While by-elections do not always foreshadow the results of subsequent general elections, the results will reinforce the idea that Prime Minister Rishi Sunak is struggling to win over the public after a year in office.
Sir John Curtice, a respected elections expert, told the BBC the results left the Tories facing “the serious prospect of losing the next general election heavily and even more heavily than in 1997”.
Speaking in Cairo during a diplomatic tour to discuss the Israel-Hamas conflict with regional leaders, Sunak conceded the by-election results were “obviously disappointing”.
However, he stressed it was “important to remember the context — midterm elections are always difficult for incumbent governments and of course there are also local factors at play here”.
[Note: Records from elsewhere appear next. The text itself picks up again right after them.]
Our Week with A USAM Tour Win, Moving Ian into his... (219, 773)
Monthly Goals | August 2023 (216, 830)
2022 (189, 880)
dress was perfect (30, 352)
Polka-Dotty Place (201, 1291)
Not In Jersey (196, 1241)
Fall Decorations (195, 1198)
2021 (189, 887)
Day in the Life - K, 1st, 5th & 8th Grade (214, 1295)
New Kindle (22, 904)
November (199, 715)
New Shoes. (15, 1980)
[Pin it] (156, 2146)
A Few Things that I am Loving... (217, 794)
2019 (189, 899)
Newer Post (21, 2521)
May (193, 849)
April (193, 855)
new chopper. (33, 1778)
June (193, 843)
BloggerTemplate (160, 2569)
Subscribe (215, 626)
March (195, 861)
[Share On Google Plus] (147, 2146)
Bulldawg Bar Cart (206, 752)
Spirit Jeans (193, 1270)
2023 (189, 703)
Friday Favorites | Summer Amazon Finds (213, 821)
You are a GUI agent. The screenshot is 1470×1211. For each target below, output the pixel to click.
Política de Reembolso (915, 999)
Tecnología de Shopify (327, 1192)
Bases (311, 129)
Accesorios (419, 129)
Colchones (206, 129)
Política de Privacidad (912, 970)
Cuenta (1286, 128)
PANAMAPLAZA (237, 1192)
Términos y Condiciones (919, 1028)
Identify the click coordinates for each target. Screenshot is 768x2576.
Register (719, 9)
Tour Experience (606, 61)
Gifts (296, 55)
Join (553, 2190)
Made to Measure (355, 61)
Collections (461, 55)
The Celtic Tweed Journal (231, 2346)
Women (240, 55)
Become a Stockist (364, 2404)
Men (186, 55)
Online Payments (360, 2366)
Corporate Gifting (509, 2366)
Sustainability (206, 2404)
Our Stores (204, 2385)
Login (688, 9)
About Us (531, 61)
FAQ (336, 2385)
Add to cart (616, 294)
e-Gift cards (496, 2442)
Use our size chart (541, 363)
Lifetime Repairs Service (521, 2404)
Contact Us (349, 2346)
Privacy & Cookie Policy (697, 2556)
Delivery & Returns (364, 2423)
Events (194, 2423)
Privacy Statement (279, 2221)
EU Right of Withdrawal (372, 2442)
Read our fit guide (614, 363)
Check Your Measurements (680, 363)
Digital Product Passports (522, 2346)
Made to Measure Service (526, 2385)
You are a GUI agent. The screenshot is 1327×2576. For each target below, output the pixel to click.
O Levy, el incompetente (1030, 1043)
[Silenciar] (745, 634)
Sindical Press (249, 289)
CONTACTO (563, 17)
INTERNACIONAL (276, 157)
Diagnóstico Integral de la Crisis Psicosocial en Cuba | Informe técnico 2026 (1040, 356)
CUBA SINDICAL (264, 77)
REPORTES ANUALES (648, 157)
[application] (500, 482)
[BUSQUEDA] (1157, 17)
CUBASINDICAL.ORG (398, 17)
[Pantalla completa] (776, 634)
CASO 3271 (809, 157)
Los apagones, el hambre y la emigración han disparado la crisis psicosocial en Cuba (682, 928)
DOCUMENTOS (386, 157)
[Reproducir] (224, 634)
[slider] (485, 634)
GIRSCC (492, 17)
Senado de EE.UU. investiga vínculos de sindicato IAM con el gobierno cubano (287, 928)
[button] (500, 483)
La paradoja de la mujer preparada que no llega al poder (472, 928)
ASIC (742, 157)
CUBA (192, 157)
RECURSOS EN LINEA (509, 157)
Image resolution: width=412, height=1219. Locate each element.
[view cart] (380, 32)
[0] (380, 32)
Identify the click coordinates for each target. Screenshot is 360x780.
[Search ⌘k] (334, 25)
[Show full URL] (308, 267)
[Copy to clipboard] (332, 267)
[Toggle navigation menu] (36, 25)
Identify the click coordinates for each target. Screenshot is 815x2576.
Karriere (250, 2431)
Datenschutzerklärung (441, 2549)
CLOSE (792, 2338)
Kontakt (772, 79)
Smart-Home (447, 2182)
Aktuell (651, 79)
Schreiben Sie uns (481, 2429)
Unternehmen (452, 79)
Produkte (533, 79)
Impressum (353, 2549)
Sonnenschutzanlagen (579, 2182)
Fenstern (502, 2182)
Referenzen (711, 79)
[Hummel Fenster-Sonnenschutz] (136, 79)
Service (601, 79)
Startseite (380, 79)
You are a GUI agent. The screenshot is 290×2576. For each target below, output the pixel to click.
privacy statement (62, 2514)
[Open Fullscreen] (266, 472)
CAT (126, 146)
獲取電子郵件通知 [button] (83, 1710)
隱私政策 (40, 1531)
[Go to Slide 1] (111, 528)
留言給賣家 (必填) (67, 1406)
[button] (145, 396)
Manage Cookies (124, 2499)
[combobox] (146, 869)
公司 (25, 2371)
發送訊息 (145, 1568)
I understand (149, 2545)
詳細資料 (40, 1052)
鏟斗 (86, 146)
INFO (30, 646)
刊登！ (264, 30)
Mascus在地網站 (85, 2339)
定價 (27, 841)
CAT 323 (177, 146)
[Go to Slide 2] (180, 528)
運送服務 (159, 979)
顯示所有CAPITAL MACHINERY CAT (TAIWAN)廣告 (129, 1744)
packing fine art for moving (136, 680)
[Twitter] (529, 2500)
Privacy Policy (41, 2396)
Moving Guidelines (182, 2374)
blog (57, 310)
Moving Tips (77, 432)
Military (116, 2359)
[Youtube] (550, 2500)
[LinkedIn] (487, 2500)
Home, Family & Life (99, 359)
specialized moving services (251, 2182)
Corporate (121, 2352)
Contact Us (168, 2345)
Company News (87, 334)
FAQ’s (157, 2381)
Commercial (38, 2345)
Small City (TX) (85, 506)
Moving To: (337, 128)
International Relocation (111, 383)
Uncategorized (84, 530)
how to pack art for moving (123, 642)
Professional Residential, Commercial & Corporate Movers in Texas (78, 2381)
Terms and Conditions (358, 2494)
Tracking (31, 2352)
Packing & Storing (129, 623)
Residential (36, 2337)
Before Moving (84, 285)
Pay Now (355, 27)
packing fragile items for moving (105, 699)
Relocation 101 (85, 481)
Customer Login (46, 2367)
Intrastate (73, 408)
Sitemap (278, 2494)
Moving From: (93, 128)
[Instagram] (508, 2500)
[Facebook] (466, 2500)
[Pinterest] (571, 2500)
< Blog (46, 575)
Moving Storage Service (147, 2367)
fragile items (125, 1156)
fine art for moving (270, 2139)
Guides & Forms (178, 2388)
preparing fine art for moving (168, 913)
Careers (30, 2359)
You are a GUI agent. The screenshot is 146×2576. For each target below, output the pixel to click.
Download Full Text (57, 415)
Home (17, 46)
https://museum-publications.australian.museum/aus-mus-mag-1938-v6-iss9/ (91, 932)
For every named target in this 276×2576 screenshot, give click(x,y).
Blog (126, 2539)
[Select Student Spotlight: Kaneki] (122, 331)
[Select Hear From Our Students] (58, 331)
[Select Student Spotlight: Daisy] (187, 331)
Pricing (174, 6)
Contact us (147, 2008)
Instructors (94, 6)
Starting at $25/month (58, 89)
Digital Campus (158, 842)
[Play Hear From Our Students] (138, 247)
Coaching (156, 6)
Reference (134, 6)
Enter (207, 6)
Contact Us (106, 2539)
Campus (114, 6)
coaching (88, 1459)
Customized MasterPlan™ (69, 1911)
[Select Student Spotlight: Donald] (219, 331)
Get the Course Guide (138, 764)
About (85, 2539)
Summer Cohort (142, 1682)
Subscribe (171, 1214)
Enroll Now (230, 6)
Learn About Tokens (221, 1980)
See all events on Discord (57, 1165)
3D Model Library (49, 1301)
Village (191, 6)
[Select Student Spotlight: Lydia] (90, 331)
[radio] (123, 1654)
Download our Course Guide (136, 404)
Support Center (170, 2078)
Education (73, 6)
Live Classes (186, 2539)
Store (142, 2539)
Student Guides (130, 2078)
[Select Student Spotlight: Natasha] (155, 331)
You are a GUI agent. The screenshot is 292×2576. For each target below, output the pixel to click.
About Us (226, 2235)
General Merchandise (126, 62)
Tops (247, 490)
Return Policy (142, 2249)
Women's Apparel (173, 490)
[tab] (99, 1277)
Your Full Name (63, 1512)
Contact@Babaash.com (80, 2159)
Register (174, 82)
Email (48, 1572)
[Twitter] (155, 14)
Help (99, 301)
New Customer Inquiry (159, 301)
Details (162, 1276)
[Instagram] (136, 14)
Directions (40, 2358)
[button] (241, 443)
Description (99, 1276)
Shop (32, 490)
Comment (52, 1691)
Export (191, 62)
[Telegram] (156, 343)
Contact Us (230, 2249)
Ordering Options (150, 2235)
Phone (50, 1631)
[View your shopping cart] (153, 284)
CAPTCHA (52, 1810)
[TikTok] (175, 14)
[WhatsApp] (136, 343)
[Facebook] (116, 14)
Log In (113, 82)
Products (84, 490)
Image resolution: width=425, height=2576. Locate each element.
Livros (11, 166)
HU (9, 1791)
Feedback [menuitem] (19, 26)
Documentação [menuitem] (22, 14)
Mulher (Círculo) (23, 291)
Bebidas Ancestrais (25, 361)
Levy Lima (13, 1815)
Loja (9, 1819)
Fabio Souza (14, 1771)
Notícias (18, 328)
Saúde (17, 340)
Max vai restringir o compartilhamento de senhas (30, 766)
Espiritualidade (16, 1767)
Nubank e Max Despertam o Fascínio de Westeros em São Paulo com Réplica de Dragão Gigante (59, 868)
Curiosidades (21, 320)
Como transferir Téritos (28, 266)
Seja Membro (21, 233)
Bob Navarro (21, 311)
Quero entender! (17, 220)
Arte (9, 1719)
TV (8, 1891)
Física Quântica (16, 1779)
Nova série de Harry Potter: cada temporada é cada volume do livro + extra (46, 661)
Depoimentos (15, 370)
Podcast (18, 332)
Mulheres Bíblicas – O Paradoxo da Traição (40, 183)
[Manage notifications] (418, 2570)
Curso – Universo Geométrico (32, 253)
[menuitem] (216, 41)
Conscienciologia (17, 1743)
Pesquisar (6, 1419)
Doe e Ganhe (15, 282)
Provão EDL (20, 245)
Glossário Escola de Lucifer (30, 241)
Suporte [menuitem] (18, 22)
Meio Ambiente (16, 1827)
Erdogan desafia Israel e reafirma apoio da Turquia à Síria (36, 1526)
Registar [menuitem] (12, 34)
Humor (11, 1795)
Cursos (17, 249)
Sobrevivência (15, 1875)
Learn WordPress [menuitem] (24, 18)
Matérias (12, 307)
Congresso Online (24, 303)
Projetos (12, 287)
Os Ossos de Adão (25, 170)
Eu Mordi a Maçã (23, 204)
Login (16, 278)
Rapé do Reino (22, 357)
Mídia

He told broadcasters he was committed to delivering his five priorities, as well as working on his “new approach” to net zero and transport links.
Labour secured victory in Mid Beds, previously held by former culture secretary Nadine Dorries, after a three-way fight with the Liberal Democrats.
Labour candidate Alistair Strathern won with 13,872 votes, while the Tories’ candidate Festus Akinbusoye took 12,680 votes. The Lib Dems came third with 9,420 votes.
The Conservatives had a majority of 24,664 under Dorries, a close ally of former prime minister Boris Johnson. She formally resigned in August with a withering attack on Sunak for presiding over a “zombie parliament”.
It was the largest majority that Labour has overturned in a by-election in modern political history. Strathern said: “Nowhere is off limits for today’s Labour party and tonight’s result proves that.”
George Osborne, former Conservative chancellor, had warned earlier on Thursday night that losing Mid Bedfordshire — a Tory seat since 1931 — would mean “Armageddon is coming for the Tory party”.
Labour also won in Tamworth in the West Midlands with 11,719 votes for candidate Sarah Edwards against 10,403 for the Conservatives, with a low turnout.
The Conservatives previously enjoyed a huge majority of 19,634 in Tamworth, making it their 57th safest seat in the country. The swing of 23.9 per cent from the Tories to Labour was the second highest since the 1940s.
Labour’s victory has historic resonance because it previously won the seat — then called South East Staffordshire — in a by-election in 1996, one year before the party’s decisive 1997 win.
Chris Hopkins, a pollster at Savanta, said there was “no sugar coating how bad this is for the Conservatives”.
There had not been three consecutive 20-point swings in by-elections from the Conservatives to Labour since 1996, he noted. In July, Labour also overturned a 20,000 Tory majority in the Selby and Ainsty by-election.
The Tamworth by-election was precipitated by Chris Pincher, the former Tory MP, quitting parliament after losing his appeal against an eight-week suspension from the House of Commons for groping two men last year.
The Tories also faced issues on their right-flank, as the Reform UK party secured more votes than the Labour party majority in both seats.
Reform UK leader Richard Tice wrote on X, formerly Twitter, that “twice in [the] same night have Reform UK ensured Tories lost their seat”.
But Peter Kyle, who led Labour’s campaign in Mid Beds, said it was the “biggest by-election shock in history”, which was only possible because of Starmer’s leadership.
“We saw the Tory vote had totally collapsed . . . we trusted residents when they told us they wanted to see something better,” he told Sky News. “What happened tonight was a political earthquake.”
The Conservative party has been defeated in a string of by-elections in various parts of the country in recent years, with an unusual number of the contests caused by resignations for misconduct.
Only once during this parliament have the Tories taken a seat from another party in a by-election, when they won Hartlepool from Labour in May 2021.